Building a Semantic Search Engine for Music Cues: Local-First AI Without the API Costs

When you have hundreds of music files with inconsistent metadata, natural language search becomes essential—here's how I'm planning to build it without spending a dollar on API costs

October 22, 2025 AI/ML Audio Processing Local LLM

About Me: I'm a business and product executive with zero coding experience. I've spent my career building products by working with engineering teams at Amazon, Wondery, Fox, Rovi, and TV Guide, but never wrote production code myself. Until recently.

Frustrated with the pace of traditional development and inspired by the AI coding revolution, I decided to build my own projects using AI assistants (primarily Claude Code, Codex, and Cursor). This blog post is part of that journey—documenting what I've learned building real production systems as a complete beginner.

TL;DR

The Problem: Several hundred music cues scattered across directories, inconsistent metadata, and no good way to search for "uplifting orchestral with strings" or "dark and tense synth."

The Solution I'm Planning: A local-first semantic search system that:

Extracts audio features using librosa (tempo, key, spectral characteristics)
Generates rich descriptions using local LLMs via Ollama (Llama 3.2 or Mistral)
Creates semantic embeddings with sentence-transformers (100% local, no API calls)
Indexes everything in SQLite for fast similarity search
Serves results through a simple FastAPI + web UI

Cost: $0 (everything runs locally)
Privacy: 100% (audio never leaves my machine)
Trade-off: Slower initial indexing (~30-60 sec per file vs 5-10 sec with cloud APIs)

Key Learnings:

Local LLMs have reached "good enough" quality for many tasks
Audio feature extraction can replace true audio understanding for music cues
Sentence-transformers are surprisingly powerful for semantic search
KISS principle: Start with simple features, resist over-engineering
The best architecture is one you'll actually finish

The Spark: An Audio Engineer's Real Problem

This project didn't start with me.

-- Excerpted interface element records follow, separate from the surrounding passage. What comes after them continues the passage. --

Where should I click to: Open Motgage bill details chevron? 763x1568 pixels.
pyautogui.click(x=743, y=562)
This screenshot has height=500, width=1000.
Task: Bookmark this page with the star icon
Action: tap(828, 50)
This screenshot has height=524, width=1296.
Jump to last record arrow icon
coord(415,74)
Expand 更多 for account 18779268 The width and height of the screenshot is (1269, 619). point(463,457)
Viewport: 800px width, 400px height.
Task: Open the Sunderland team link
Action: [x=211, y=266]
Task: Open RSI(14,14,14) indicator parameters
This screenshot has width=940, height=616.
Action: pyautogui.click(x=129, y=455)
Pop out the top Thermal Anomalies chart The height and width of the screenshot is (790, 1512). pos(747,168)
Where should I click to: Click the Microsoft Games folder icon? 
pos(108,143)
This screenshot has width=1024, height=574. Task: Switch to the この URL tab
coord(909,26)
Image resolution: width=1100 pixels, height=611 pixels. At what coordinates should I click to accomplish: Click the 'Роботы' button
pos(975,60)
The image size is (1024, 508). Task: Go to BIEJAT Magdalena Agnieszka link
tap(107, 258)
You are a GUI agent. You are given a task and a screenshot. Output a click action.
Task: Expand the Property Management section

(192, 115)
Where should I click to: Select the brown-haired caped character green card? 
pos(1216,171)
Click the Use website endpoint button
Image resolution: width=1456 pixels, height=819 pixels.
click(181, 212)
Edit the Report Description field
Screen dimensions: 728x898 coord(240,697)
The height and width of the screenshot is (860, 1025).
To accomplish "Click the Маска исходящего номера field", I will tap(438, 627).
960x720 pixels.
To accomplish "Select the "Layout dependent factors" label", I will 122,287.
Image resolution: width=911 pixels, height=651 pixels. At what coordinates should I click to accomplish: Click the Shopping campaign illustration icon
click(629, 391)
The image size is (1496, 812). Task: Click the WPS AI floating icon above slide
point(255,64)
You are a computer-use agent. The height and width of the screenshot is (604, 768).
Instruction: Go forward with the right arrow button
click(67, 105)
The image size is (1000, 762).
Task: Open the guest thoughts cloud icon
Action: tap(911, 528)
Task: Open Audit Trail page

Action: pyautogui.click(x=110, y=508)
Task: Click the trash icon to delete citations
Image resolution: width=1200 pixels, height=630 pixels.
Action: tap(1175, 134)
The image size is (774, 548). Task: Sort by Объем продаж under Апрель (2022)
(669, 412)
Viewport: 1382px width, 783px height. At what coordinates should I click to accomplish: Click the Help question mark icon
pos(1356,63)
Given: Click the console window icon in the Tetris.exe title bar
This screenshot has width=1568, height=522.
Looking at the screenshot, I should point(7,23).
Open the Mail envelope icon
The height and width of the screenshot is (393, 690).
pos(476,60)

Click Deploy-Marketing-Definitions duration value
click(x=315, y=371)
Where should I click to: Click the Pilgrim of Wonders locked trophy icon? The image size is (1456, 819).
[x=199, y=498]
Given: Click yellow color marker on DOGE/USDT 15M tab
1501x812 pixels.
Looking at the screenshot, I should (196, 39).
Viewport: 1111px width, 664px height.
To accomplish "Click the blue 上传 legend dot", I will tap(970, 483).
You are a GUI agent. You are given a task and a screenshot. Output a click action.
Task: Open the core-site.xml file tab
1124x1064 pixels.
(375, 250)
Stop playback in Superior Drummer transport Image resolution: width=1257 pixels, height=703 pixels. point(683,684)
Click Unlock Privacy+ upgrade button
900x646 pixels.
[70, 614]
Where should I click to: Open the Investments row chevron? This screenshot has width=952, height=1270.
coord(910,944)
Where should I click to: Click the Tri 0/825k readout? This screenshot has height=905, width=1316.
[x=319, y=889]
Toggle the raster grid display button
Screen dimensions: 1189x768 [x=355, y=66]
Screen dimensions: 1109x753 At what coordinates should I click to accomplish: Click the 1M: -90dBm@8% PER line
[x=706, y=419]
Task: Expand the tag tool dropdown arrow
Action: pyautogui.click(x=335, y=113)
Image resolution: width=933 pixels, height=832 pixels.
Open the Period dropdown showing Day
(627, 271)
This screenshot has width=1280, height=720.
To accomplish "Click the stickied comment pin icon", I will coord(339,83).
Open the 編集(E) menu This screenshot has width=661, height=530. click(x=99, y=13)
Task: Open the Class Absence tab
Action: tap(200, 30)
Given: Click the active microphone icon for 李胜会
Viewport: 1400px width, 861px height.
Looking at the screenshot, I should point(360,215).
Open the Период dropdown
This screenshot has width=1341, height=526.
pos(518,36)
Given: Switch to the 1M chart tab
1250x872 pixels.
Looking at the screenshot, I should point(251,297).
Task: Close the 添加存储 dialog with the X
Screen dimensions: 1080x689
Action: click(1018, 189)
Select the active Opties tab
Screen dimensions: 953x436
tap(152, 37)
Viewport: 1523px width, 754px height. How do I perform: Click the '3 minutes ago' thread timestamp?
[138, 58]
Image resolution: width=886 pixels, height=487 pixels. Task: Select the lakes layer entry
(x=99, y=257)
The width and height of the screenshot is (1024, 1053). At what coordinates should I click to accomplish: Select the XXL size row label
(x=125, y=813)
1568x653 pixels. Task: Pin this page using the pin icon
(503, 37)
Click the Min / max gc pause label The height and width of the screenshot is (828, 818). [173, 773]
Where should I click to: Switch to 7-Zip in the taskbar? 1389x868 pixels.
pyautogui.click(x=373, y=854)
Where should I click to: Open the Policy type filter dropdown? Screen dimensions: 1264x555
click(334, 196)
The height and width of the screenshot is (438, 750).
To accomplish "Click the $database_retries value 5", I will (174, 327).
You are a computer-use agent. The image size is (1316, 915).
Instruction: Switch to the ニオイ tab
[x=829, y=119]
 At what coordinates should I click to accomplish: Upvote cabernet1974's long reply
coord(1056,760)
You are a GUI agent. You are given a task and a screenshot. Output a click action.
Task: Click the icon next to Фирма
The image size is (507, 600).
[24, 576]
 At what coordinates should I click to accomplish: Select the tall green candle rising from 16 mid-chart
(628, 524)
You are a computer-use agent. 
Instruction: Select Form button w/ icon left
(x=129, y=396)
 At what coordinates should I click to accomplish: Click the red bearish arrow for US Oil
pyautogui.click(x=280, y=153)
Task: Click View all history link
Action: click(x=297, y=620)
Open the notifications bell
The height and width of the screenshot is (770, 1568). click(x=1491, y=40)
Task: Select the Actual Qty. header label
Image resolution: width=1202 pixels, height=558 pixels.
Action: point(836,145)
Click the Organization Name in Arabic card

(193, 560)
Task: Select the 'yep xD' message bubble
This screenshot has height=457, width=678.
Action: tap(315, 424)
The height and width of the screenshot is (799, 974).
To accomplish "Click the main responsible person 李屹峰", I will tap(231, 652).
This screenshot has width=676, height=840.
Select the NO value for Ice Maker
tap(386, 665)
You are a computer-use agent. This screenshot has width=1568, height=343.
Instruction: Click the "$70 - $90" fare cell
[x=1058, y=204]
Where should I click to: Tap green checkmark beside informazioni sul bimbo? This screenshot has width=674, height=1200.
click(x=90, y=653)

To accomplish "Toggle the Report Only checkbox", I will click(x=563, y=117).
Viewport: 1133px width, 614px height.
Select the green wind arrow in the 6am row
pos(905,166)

It started with a conversation with a friend—a seasoned audio engineer with decades of experience in music production.

We were catching up over coffee when he mentioned his frustration: hundreds of music cues scattered across drives, inconsistent metadata, and no good way to search for what he needed. "I waste hours just trying to find the right cue for a project," he said. "I know I have something that would work, but I can't remember what it's called or where it is."

I pulled out my laptop and showed him Claude Code. "What if we could build something to solve this?"

We spent the next hour ideating together. He explained the problem from an audio engineer's perspective—what metadata matters, what makes a good search result, how he actually thinks about music cues. I explained what was technically possible with AI, embeddings, and semantic search.

By the end of the conversation, we had a plan. This blog post is that plan—documented, thought through, and ready to build.

What I love about this: This isn't a solution looking for a problem. It's a real problem, faced by a real professional, that we can solve together using AI coding tools. He has the domain expertise; I have the AI coding tools. Perfect partnership.

The Problem: Music Cue Hell

As my friend explained it (and I'm experiencing it too): several hundred music cues from various projects spread across multiple machines and drives. They're in multiple formats (WAV, MP3, FLAC, AIFF), scattered across different directories, and the metadata quality is... inconsistent.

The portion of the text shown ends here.